A quarter-mile from the turn into Grandview Point, the Toledo stalled once more. They would need to build up steam again, one last time. As they waited, Nick and Chris looked back and see their support caravan, all with emergency blinkers on.

They had not met these people until two days ago, and for 48 hours, the group had followed the brothers through the mud at 10 mph.

"The support and the teamwork, just fantastic," Nick said. Chris nods his head.

They seemed on the verge of sentimentality before Nick added: "We could have done it ourselves, maybe, but it would have been four weeks and we'd be in a ditch somewhere…"
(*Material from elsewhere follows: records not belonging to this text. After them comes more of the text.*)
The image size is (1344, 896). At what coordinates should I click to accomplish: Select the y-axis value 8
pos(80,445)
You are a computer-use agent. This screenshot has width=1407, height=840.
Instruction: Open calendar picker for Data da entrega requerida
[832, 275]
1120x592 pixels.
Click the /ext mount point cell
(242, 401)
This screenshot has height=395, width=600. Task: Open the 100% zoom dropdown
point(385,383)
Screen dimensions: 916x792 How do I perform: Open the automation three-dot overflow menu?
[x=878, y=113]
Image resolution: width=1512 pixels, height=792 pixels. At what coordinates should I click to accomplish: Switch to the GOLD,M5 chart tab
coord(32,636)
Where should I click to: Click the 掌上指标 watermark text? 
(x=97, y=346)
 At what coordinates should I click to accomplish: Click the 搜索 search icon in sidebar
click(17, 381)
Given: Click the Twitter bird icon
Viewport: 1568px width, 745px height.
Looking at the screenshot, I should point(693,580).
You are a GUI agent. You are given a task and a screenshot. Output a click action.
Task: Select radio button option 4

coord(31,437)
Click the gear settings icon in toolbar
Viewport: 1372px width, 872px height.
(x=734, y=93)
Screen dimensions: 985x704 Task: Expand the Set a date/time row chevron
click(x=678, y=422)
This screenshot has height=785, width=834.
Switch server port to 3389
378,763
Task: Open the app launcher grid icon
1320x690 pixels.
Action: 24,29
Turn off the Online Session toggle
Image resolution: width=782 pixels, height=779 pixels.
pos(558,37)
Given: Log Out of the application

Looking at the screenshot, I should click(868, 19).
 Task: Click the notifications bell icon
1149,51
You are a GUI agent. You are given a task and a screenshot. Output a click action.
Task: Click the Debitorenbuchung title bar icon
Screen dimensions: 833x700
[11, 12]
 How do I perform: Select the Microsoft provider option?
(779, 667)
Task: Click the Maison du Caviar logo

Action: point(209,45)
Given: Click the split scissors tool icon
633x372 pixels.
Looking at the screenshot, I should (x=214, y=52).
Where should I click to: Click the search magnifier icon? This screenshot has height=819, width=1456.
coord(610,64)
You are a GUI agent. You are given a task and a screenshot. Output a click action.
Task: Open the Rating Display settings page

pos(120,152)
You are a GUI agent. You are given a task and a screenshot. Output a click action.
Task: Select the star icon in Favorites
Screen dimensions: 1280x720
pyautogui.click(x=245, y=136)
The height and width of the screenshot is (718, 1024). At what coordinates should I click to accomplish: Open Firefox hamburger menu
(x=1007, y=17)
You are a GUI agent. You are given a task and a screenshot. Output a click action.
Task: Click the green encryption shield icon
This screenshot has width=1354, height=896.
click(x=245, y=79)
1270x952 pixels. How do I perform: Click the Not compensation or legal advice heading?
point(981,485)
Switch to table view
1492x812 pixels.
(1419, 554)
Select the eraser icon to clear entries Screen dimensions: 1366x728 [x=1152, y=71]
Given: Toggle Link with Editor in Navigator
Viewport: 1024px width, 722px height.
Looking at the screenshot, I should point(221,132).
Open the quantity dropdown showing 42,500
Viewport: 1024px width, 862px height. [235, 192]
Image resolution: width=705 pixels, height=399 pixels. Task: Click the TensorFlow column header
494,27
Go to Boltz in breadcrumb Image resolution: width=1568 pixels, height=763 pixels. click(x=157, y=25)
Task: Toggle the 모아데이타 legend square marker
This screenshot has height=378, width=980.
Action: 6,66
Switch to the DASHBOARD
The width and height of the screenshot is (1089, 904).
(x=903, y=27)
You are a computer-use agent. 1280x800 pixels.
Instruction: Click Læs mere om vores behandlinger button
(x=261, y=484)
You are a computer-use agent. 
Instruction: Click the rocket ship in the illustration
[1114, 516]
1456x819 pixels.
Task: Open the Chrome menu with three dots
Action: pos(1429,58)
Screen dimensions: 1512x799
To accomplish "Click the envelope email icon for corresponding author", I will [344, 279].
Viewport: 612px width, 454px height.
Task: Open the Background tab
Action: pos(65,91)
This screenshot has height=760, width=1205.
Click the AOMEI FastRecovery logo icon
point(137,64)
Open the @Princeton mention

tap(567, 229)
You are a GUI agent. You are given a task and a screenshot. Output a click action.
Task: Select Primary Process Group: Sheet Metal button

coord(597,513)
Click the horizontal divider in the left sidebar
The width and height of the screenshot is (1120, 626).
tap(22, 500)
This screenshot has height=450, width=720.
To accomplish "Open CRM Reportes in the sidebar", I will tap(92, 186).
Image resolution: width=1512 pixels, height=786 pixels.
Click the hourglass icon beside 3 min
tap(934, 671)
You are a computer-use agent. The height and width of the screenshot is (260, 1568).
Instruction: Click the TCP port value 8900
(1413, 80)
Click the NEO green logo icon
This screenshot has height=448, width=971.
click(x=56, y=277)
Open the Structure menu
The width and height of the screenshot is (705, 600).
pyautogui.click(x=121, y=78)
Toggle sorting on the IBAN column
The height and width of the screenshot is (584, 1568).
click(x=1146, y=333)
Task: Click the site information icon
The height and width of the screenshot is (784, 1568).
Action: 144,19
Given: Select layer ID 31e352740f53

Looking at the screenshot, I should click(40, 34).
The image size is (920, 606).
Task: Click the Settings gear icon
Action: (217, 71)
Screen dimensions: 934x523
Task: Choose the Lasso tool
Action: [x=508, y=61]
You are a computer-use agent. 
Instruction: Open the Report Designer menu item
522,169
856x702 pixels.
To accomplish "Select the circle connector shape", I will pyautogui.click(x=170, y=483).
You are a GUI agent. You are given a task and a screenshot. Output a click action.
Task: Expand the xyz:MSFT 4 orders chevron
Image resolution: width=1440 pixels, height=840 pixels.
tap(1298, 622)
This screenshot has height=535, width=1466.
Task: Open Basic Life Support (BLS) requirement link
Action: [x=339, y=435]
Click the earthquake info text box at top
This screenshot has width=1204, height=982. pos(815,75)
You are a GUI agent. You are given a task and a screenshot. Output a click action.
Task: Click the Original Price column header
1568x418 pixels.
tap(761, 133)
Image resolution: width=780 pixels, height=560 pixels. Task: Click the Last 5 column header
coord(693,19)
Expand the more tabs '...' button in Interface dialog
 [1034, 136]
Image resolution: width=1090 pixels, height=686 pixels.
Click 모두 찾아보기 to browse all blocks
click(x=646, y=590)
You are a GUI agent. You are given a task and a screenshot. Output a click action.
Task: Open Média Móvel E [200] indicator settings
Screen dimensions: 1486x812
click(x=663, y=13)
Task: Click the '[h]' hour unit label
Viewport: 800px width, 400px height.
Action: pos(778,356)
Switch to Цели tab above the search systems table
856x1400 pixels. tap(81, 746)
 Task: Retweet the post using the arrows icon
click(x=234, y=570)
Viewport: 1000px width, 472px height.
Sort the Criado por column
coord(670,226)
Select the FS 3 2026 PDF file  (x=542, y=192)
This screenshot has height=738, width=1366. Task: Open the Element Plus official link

When they build up enough steam, the brothers gathered with several of the volunteers.

"This is it!" someone shouted.

"Team Toledo!" Chris yelled.

"Team Toledo!" the rest echoed.

The Howell brothers hopped into the steam car, while Schmidt and Travis ran behind and gave it a final push. The steam car sputtered ahead. Chris tipped his hat one more time as they made a right turn and disappeared toward Grandview Point.

At the South Rim

Like startled pigeons, tourists dispersed to make way for the 113-year-old steam car emerging from the woods, then stepped forward cautiously to encircle the curiosity.

Nick and Chris stopped the car, then leaped out, whooping.

Shortly before 7 PM the brothers puttered up to Grandview Point lookout on the South Rim in their 113-year-old vehicle.

"We did it, brother!" Chris yelled while tossing his hat toward the canyon. The crowd erupted in spontaneous applause, even if no one was quite sure who the Howells were or what they just did.

Not missing a beat, Chris launched into a dramatic recount of their journey. Soon, the crowd's attention had been diverted completely away from one of the world's natural wonders.

As the sun set,one of the volunteers pointed out that perhaps the Howells should turn around, reminding them neither one has ever seen the Grand Canyon before.

"Should we go have a look?" Chris asked his brother.

"Ah, yes," Nick said, and they turned to walk toward the edge. "Biggest hole in the world!"

Chris Howell claps after he and his brother, Nick arrived at the Grand Canyon in their 1902 Toledo steam car.